Start of Data listing

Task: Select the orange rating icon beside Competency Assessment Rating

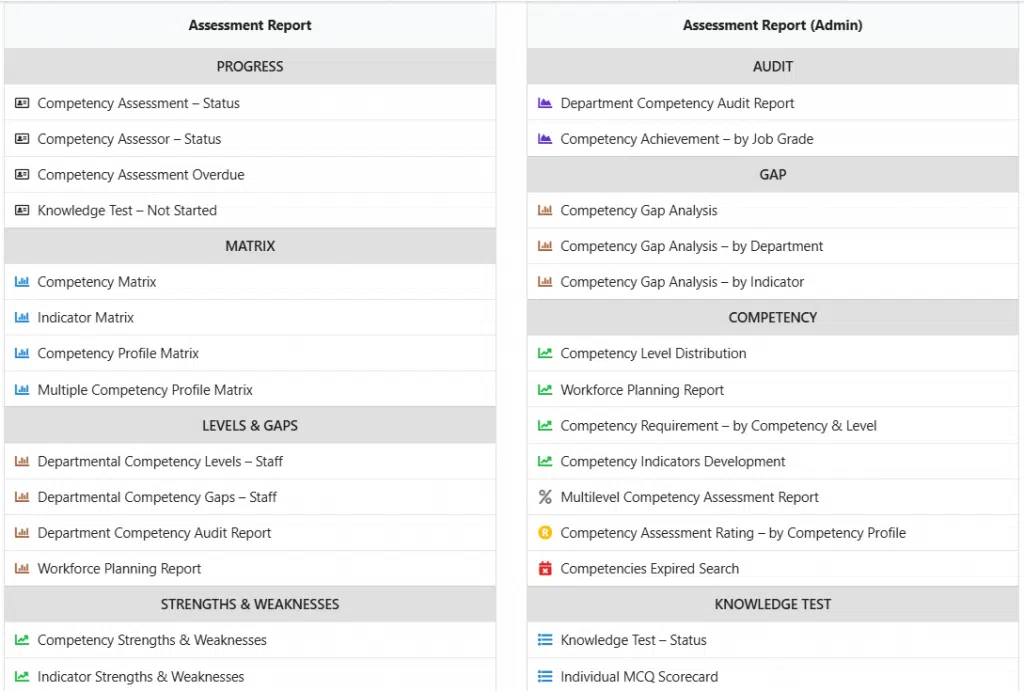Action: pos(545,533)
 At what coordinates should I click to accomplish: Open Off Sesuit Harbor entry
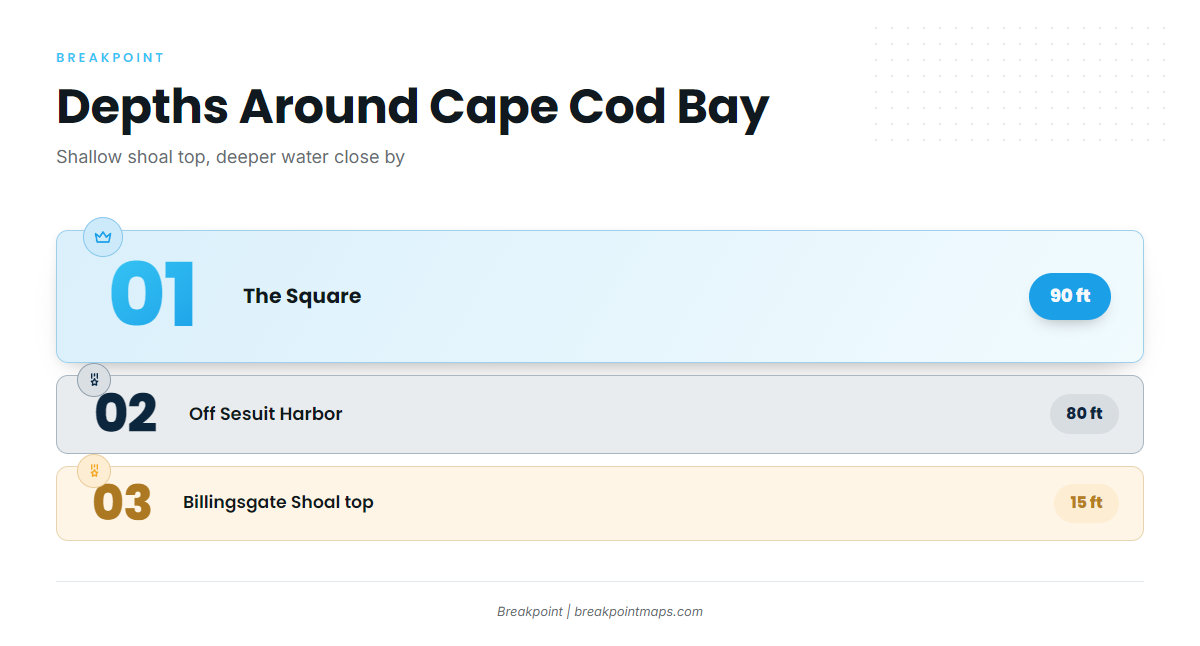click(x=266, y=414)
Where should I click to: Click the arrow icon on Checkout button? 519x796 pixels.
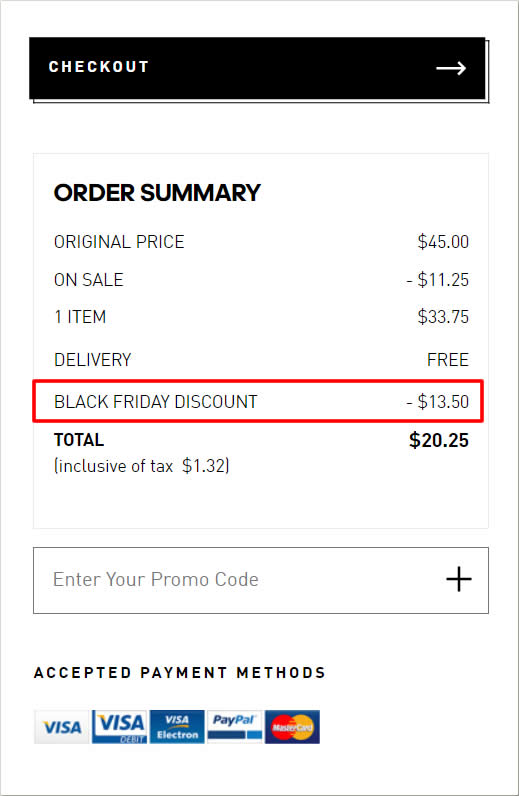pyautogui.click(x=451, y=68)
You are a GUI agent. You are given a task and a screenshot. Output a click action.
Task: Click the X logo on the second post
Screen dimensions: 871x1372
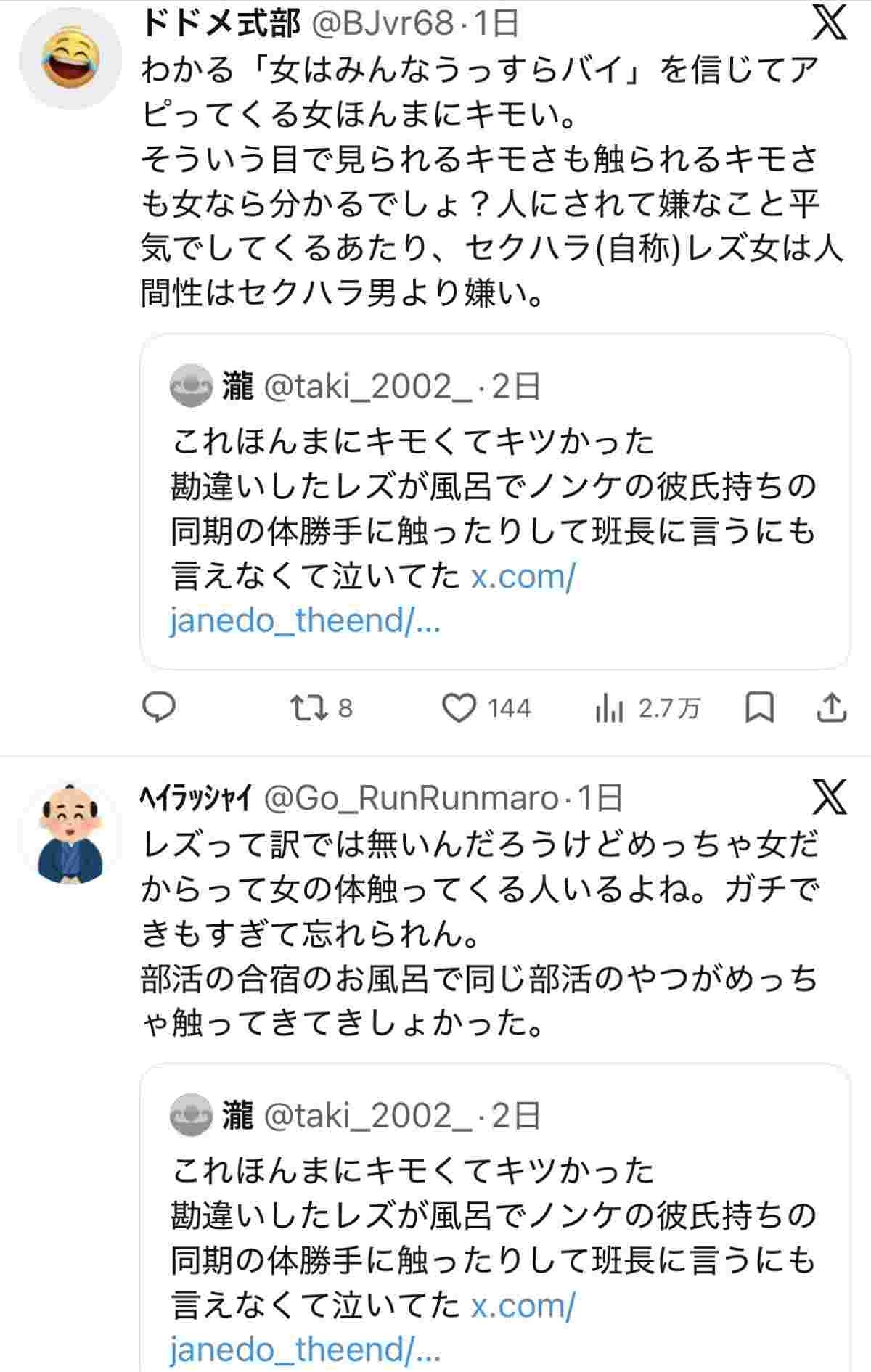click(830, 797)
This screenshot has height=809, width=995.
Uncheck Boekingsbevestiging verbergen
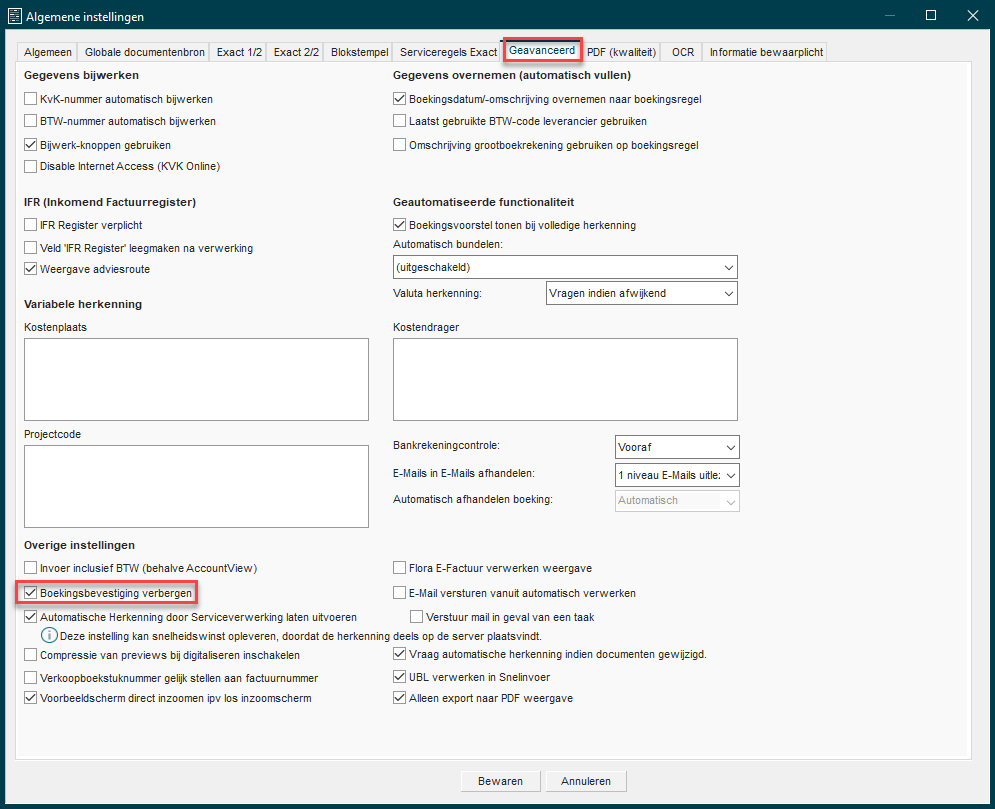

End of Data listing

• _Exercise goal_:
Omitting all pictures, copy the preceding entries without any alteration.

• _Exercise solution_:
Task: Select the orange rating icon beside Competency Assessment Rating

Action: pos(545,533)
 At what coordinates should I click to accomplish: Open Off Sesuit Harbor entry
click(x=266, y=414)
Where should I click to: Click the arrow icon on Checkout button? 519x796 pixels.
pyautogui.click(x=451, y=68)
You are a GUI agent. You are given a task and a screenshot. Output a click action.
Task: Click the X logo on the second post
Screen dimensions: 871x1372
click(830, 797)
This screenshot has height=809, width=995.
Uncheck Boekingsbevestiging verbergen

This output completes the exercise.